Exercise aim. Output the full set of records exactly.

Dataset.
---+---

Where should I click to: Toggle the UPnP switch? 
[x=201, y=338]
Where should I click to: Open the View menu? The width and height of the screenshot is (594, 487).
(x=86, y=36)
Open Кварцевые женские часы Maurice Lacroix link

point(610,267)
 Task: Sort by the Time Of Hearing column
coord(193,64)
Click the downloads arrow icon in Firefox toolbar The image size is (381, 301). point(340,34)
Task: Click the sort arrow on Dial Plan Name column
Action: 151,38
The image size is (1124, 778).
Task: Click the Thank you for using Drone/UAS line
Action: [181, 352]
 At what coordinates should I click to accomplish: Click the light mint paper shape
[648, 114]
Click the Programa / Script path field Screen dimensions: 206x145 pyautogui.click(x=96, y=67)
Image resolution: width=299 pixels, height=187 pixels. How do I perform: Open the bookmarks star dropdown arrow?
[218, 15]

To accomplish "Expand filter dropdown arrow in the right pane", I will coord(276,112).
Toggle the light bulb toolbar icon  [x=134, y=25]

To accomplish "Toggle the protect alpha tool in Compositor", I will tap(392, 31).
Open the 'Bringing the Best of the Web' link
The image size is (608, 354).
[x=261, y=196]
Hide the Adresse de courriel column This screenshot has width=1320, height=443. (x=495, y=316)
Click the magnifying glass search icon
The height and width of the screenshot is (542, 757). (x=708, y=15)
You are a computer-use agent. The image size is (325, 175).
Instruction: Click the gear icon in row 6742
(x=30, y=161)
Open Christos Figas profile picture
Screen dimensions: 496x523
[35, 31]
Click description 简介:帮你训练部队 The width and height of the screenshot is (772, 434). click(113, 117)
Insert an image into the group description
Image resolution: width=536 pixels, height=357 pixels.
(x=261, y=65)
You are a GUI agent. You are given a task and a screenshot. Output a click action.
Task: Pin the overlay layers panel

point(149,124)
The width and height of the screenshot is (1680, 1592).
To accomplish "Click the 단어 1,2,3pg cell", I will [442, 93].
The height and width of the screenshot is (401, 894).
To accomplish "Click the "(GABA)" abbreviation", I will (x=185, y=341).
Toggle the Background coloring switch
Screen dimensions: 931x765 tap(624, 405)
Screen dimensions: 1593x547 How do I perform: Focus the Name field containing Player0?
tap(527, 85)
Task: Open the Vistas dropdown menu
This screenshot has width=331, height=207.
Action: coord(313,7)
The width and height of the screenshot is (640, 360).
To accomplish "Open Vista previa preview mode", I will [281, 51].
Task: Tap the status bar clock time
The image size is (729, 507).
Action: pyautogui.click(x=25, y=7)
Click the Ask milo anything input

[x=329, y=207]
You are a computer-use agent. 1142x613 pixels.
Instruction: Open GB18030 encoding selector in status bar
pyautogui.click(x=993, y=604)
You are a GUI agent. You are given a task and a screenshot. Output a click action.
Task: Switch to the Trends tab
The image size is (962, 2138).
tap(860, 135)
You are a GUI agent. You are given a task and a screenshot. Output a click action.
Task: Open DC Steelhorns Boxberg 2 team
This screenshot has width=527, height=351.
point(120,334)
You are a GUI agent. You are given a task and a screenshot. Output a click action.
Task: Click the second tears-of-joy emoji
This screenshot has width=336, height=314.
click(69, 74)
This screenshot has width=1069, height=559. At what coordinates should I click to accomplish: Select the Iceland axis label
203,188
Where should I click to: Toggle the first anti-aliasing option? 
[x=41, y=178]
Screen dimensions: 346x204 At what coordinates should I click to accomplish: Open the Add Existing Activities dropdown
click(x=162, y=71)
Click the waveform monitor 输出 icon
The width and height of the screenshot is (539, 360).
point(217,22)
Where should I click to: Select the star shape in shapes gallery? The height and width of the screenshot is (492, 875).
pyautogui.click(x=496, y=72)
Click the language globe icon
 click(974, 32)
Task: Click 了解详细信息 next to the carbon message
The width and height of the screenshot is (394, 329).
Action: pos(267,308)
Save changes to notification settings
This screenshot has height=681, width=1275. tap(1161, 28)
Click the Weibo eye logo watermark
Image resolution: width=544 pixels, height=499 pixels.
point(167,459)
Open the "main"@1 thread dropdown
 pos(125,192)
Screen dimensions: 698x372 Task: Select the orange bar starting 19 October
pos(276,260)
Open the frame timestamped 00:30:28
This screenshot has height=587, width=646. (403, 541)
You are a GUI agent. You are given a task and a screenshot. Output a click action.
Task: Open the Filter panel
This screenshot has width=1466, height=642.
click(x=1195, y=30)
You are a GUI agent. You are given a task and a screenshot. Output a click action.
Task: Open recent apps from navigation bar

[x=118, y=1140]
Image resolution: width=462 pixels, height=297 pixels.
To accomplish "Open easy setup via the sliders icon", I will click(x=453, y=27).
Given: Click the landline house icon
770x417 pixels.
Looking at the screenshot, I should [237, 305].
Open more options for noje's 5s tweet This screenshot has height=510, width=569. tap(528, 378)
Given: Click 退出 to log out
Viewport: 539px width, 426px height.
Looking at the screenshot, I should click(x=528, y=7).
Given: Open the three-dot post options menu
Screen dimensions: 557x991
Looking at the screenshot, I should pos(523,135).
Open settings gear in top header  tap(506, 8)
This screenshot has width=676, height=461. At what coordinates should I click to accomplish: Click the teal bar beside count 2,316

---+---

Exercise solution.
Where should I click to: Toggle the UPnP switch? 
[x=201, y=338]
Where should I click to: Open the View menu? The width and height of the screenshot is (594, 487).
(x=86, y=36)
Open Кварцевые женские часы Maurice Lacroix link

point(610,267)
 Task: Sort by the Time Of Hearing column
coord(193,64)
Click the downloads arrow icon in Firefox toolbar The image size is (381, 301). point(340,34)
Task: Click the sort arrow on Dial Plan Name column
Action: 151,38
The image size is (1124, 778).
Task: Click the Thank you for using Drone/UAS line
Action: [181, 352]
 At what coordinates should I click to accomplish: Click the light mint paper shape
[648, 114]
Click the Programa / Script path field Screen dimensions: 206x145 pyautogui.click(x=96, y=67)
Image resolution: width=299 pixels, height=187 pixels. How do I perform: Open the bookmarks star dropdown arrow?
[218, 15]

To accomplish "Expand filter dropdown arrow in the right pane", I will coord(276,112).
Toggle the light bulb toolbar icon  [x=134, y=25]

To accomplish "Toggle the protect alpha tool in Compositor", I will tap(392, 31).
Open the 'Bringing the Best of the Web' link
The image size is (608, 354).
[x=261, y=196]
Hide the Adresse de courriel column This screenshot has width=1320, height=443. (x=495, y=316)
Click the magnifying glass search icon
The height and width of the screenshot is (542, 757). (x=708, y=15)
You are a computer-use agent. The image size is (325, 175).
Instruction: Click the gear icon in row 6742
(x=30, y=161)
Open Christos Figas profile picture
Screen dimensions: 496x523
[35, 31]
Click description 简介:帮你训练部队 The width and height of the screenshot is (772, 434). click(113, 117)
Insert an image into the group description
Image resolution: width=536 pixels, height=357 pixels.
(x=261, y=65)
You are a GUI agent. You are given a task and a screenshot. Output a click action.
Task: Pin the overlay layers panel

point(149,124)
The width and height of the screenshot is (1680, 1592).
To accomplish "Click the 단어 1,2,3pg cell", I will [442, 93].
The height and width of the screenshot is (401, 894).
To accomplish "Click the "(GABA)" abbreviation", I will (x=185, y=341).
Toggle the Background coloring switch
Screen dimensions: 931x765 tap(624, 405)
Screen dimensions: 1593x547 How do I perform: Focus the Name field containing Player0?
tap(527, 85)
Task: Open the Vistas dropdown menu
This screenshot has width=331, height=207.
Action: coord(313,7)
The width and height of the screenshot is (640, 360).
To accomplish "Open Vista previa preview mode", I will [281, 51].
Task: Tap the status bar clock time
The image size is (729, 507).
Action: pyautogui.click(x=25, y=7)
Click the Ask milo anything input

[x=329, y=207]
You are a computer-use agent. 1142x613 pixels.
Instruction: Open GB18030 encoding selector in status bar
pyautogui.click(x=993, y=604)
You are a GUI agent. You are given a task and a screenshot. Output a click action.
Task: Switch to the Trends tab
The image size is (962, 2138).
tap(860, 135)
You are a GUI agent. You are given a task and a screenshot. Output a click action.
Task: Open DC Steelhorns Boxberg 2 team
This screenshot has width=527, height=351.
point(120,334)
You are a GUI agent. You are given a task and a screenshot. Output a click action.
Task: Click the second tears-of-joy emoji
This screenshot has width=336, height=314.
click(69, 74)
This screenshot has width=1069, height=559. At what coordinates should I click to accomplish: Select the Iceland axis label
203,188
Where should I click to: Toggle the first anti-aliasing option? 
[x=41, y=178]
Screen dimensions: 346x204 At what coordinates should I click to accomplish: Open the Add Existing Activities dropdown
click(x=162, y=71)
Click the waveform monitor 输出 icon
The width and height of the screenshot is (539, 360).
point(217,22)
Where should I click to: Select the star shape in shapes gallery? The height and width of the screenshot is (492, 875).
pyautogui.click(x=496, y=72)
Click the language globe icon
 click(974, 32)
Task: Click 了解详细信息 next to the carbon message
The width and height of the screenshot is (394, 329).
Action: pos(267,308)
Save changes to notification settings
This screenshot has height=681, width=1275. tap(1161, 28)
Click the Weibo eye logo watermark
Image resolution: width=544 pixels, height=499 pixels.
point(167,459)
Open the "main"@1 thread dropdown
 pos(125,192)
Screen dimensions: 698x372 Task: Select the orange bar starting 19 October
pos(276,260)
Open the frame timestamped 00:30:28
This screenshot has height=587, width=646. (403, 541)
You are a GUI agent. You are given a task and a screenshot. Output a click action.
Task: Open the Filter panel
This screenshot has width=1466, height=642.
click(x=1195, y=30)
You are a GUI agent. You are given a task and a screenshot. Output a click action.
Task: Open recent apps from navigation bar

[x=118, y=1140]
Image resolution: width=462 pixels, height=297 pixels.
To accomplish "Open easy setup via the sliders icon", I will click(x=453, y=27).
Given: Click the landline house icon
770x417 pixels.
Looking at the screenshot, I should [237, 305].
Open more options for noje's 5s tweet This screenshot has height=510, width=569. tap(528, 378)
Given: Click 退出 to log out
Viewport: 539px width, 426px height.
Looking at the screenshot, I should click(x=528, y=7).
Given: Open the three-dot post options menu
Screen dimensions: 557x991
Looking at the screenshot, I should pos(523,135).
Open settings gear in top header  tap(506, 8)
This screenshot has width=676, height=461. At what coordinates should I click to accomplish: Click the teal bar beside count 2,316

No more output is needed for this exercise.